In 2014, a person known only as Amreeki sent out a post online that explained that ISIS was having difficulties getting fiat currency donations due to international restrictions that were being enforced by the Iranian government. As a result, Amreeki advised donors to send Bitcoin.
After the Paris attacks in 2016, the EU began to crack down on transactions involving Bitcoin as a way to prevent further attacks. Even so, there is still reason to believe Bitcoin occasionally ends up in the hands of terrorists. No more wondering why governments hate Bitcoin, huh?

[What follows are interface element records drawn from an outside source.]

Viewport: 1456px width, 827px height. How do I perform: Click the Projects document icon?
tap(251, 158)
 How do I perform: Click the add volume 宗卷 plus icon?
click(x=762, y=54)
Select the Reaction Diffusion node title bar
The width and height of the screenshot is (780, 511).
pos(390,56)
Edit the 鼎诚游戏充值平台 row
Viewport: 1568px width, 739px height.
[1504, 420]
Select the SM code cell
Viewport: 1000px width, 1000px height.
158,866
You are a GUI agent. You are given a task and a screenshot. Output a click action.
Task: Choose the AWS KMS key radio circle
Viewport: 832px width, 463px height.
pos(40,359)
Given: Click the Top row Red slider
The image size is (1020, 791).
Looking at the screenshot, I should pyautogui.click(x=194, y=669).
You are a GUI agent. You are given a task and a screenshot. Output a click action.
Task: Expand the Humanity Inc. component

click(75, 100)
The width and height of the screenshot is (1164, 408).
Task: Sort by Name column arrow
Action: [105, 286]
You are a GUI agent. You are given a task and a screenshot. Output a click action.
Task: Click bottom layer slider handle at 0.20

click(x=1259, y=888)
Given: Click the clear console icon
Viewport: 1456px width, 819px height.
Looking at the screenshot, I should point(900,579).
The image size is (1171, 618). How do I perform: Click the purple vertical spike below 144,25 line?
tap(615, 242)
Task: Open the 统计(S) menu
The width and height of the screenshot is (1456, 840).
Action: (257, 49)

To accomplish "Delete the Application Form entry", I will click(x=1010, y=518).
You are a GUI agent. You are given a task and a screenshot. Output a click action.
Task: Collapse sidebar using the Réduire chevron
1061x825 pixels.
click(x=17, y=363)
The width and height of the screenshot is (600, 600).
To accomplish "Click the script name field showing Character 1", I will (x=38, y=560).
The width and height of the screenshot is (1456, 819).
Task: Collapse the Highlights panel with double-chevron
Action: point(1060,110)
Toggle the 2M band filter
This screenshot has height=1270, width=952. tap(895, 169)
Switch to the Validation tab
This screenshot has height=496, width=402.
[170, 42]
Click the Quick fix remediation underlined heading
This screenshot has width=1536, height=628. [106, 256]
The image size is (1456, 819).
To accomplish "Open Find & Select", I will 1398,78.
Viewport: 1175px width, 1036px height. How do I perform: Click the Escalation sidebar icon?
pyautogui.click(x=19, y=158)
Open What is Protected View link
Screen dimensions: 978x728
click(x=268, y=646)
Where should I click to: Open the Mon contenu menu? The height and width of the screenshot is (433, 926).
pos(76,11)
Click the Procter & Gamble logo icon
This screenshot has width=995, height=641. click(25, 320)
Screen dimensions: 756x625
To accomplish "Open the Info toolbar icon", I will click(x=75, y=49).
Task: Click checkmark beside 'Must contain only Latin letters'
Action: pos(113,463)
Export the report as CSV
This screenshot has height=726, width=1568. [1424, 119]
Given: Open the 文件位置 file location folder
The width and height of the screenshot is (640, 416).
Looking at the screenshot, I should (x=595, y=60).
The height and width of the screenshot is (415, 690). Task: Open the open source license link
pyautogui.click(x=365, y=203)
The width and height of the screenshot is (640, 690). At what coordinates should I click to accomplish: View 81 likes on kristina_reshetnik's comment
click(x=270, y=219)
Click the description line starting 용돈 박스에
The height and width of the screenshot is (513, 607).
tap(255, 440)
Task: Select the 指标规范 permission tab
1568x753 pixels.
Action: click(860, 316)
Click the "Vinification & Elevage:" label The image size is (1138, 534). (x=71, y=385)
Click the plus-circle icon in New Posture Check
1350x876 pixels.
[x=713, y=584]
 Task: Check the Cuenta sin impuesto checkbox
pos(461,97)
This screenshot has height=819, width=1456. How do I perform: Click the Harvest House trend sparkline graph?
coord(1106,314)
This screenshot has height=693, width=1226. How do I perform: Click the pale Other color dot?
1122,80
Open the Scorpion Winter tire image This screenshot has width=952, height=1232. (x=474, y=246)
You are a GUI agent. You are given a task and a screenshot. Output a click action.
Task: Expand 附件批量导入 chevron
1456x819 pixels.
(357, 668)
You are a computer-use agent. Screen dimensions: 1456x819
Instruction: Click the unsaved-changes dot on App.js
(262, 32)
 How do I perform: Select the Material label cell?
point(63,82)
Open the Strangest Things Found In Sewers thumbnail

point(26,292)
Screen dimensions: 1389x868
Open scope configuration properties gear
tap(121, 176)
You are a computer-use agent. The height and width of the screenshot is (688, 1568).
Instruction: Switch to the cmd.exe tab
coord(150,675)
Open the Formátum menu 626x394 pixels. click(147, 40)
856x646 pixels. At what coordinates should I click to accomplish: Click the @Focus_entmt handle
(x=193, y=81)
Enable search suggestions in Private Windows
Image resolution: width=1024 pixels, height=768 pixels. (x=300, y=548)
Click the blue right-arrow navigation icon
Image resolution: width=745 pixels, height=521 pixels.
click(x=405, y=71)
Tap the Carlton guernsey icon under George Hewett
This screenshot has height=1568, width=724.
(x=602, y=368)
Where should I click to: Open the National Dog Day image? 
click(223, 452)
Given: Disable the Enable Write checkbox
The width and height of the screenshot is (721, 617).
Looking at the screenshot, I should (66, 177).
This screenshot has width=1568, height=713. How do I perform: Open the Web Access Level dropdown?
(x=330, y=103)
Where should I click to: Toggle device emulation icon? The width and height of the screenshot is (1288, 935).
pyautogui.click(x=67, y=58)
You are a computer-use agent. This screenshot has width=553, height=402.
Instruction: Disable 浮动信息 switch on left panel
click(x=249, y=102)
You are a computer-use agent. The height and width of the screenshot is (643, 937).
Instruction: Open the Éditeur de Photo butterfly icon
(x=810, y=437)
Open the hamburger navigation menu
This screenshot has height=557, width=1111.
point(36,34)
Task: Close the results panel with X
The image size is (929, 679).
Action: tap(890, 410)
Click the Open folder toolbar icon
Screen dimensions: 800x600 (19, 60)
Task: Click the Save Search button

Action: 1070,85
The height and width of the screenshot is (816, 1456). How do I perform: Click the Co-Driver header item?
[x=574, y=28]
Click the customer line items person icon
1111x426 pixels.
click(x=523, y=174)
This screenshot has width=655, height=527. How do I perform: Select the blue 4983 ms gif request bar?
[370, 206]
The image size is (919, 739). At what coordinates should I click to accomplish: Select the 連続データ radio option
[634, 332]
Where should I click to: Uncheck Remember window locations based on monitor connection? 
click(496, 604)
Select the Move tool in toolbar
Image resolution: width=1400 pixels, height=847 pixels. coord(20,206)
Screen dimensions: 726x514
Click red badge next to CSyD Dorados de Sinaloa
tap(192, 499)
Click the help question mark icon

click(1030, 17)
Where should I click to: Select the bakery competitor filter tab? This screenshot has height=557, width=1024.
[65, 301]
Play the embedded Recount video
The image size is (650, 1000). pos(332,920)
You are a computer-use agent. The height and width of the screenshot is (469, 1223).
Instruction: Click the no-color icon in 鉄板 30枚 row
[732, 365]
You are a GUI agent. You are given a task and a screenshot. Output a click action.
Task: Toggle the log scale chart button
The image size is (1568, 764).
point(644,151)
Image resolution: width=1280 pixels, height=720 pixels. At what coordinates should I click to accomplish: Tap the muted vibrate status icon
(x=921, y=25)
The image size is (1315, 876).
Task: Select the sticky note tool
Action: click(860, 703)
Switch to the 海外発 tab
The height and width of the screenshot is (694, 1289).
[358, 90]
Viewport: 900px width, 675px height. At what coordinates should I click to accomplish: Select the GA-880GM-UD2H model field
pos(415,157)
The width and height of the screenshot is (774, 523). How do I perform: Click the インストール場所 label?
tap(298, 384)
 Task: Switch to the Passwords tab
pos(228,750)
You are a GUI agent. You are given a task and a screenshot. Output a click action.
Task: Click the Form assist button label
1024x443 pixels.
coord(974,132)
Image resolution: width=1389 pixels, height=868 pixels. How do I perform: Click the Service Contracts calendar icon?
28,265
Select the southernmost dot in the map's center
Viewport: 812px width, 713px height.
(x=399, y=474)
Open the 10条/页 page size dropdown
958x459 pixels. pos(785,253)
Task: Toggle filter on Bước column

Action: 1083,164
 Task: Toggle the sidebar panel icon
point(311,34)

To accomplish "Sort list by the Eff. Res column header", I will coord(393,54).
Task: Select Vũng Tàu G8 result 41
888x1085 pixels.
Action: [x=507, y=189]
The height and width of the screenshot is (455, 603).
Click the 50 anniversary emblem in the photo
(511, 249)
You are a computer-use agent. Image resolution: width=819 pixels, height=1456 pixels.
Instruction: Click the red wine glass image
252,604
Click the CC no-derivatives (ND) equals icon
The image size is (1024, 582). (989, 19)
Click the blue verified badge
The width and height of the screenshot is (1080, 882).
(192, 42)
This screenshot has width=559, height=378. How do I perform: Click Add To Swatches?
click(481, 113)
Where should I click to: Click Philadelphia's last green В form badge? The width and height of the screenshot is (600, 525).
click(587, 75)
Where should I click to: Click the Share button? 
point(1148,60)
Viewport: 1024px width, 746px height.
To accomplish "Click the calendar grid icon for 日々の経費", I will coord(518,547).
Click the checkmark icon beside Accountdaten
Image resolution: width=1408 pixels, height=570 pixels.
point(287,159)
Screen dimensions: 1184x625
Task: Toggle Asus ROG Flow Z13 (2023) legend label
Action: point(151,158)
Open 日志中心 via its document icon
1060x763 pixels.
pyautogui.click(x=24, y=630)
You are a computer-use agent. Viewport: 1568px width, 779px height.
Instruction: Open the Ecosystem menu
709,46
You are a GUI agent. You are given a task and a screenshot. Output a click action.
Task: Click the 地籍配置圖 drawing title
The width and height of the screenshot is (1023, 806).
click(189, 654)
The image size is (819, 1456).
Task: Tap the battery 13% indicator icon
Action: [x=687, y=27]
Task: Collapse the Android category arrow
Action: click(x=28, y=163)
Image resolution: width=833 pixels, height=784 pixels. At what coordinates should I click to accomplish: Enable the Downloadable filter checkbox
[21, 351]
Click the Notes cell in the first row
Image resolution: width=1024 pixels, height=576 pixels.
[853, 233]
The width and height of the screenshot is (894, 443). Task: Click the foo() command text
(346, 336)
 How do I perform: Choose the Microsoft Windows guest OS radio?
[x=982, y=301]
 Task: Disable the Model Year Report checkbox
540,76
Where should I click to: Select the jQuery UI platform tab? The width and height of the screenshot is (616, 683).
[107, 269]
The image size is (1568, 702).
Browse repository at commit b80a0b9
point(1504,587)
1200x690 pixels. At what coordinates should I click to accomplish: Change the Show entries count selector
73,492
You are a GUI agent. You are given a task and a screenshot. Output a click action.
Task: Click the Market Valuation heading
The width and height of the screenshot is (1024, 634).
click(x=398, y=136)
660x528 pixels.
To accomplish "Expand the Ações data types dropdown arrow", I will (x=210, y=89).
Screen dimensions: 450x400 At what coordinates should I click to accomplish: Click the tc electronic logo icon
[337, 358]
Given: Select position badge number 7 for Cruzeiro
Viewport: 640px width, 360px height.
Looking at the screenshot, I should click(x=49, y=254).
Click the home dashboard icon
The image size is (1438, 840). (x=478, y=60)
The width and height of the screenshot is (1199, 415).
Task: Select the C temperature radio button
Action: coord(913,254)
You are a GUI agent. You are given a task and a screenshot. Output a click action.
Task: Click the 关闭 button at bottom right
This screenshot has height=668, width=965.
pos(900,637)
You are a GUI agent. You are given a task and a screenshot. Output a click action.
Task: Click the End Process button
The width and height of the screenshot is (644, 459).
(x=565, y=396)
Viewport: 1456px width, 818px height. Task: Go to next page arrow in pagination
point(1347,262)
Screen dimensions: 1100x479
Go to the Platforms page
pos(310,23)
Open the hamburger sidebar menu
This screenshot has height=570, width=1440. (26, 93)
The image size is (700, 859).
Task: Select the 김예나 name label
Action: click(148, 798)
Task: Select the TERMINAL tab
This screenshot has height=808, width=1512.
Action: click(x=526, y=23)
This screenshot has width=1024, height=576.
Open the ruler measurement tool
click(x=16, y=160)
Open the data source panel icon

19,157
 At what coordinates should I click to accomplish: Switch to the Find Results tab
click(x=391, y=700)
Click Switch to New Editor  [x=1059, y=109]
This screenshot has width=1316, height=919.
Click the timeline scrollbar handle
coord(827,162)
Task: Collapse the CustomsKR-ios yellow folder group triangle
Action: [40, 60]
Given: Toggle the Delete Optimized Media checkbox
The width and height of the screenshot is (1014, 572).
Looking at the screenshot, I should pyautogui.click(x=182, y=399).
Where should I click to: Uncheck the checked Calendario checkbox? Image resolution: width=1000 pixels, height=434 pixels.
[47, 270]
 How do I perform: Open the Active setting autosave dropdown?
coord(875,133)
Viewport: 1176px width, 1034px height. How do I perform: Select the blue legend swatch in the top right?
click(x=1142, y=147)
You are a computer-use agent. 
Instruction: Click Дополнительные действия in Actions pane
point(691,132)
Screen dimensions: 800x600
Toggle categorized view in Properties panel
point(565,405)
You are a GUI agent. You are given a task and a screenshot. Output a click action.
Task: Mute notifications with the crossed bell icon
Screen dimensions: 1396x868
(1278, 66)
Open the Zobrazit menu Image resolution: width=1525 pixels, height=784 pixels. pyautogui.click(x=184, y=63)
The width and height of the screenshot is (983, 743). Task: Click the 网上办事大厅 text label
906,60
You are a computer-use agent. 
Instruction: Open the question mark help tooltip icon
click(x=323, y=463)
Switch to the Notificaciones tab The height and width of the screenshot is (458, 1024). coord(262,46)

Due to the lengthy criminal activity associated with Bitcoin, the FBI has the second-largest Bitcoin wallet—with Satoshi Nakamoto being the one with the most coins.
It's scary, but true. The FBI has been using Bitcoin as a way to snare criminals for quite some time. When the FBI worked to shut down Silk Road (and the sites like it afterwards), it confiscated all the earnings that the illegal trade network had.
All the Bitcoin confiscated led to the FBI owning one of the largest sums of Bitcoin found.
Bitcoin was sent to space.
A physical representation was already shot into space thanks to the Bitcoin mining company known as Genesis Mining. The Bitcoin, along with a paper wallet, was tied to a weather balloon and sent off into the sky. After it reached over 20 kilometers into the sky, they added Bitcoin onto the paper wallet.
The Bitcoin wallet soared to a maximum height of 34 kilometers, which exceeded the stratosphere. (And they said the price of Bitcoin was sky high!)
Bitcoin uses way more electricity than you think.
It's no secret that Bitcoin mining takes a lot of energy. In fact, that's why people are worried that Bitcoin mining is killing the environment. What you might not realize is how much each little Bitcoin transaction can require in terms of energy.
A single Bitcoin transaction is so complex, a single transaction takes enough energy to power three homes. Even if you are a miner, this is one of those things you didn't know about Bitcoin.